Task instructions —
Reproduce the listing word for word, beginning with the line that contains "Articles (669, 100)" and continuing through the last line of the listing.

* begin *

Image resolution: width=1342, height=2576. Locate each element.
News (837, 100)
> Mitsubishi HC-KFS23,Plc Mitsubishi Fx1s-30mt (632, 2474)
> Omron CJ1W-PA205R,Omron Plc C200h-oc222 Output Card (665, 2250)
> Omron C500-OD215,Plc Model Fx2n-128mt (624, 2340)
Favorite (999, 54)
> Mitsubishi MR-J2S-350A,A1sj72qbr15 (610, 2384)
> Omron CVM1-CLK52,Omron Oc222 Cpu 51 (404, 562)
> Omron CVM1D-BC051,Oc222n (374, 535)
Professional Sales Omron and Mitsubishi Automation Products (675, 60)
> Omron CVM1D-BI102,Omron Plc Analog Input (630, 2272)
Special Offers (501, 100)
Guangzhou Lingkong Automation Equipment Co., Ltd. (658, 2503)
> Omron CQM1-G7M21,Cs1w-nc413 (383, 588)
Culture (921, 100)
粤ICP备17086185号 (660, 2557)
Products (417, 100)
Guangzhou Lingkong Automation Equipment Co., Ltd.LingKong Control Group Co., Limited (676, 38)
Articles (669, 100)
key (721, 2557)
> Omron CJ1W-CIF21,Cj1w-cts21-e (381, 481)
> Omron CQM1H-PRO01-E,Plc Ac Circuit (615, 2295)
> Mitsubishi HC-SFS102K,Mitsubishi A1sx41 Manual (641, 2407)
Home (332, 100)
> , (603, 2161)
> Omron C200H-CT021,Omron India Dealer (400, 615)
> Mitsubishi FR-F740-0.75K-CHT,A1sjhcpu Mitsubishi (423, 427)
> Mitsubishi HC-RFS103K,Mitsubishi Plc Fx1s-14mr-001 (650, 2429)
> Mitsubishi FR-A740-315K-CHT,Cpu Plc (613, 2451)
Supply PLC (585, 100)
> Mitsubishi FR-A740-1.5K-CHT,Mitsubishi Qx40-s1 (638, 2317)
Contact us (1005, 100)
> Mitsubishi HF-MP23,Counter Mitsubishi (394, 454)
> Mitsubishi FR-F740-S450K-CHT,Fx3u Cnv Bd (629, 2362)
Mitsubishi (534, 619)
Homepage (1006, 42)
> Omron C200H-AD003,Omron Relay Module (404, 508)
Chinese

* end *

Result —
Articles (669, 100)
key (721, 2557)
> Omron CJ1W-CIF21,Cj1w-cts21-e (381, 481)
> Omron CQM1H-PRO01-E,Plc Ac Circuit (615, 2295)
> Mitsubishi HC-SFS102K,Mitsubishi A1sx41 Manual (641, 2407)
Home (332, 100)
> , (603, 2161)
> Omron C200H-CT021,Omron India Dealer (400, 615)
> Mitsubishi FR-F740-0.75K-CHT,A1sjhcpu Mitsubishi (423, 427)
> Mitsubishi HC-RFS103K,Mitsubishi Plc Fx1s-14mr-001 (650, 2429)
> Mitsubishi FR-A740-315K-CHT,Cpu Plc (613, 2451)
Supply PLC (585, 100)
> Mitsubishi FR-A740-1.5K-CHT,Mitsubishi Qx40-s1 (638, 2317)
Contact us (1005, 100)
> Mitsubishi HF-MP23,Counter Mitsubishi (394, 454)
> Mitsubishi FR-F740-S450K-CHT,Fx3u Cnv Bd (629, 2362)
Mitsubishi (534, 619)
Homepage (1006, 42)
> Omron C200H-AD003,Omron Relay Module (404, 508)
Chinese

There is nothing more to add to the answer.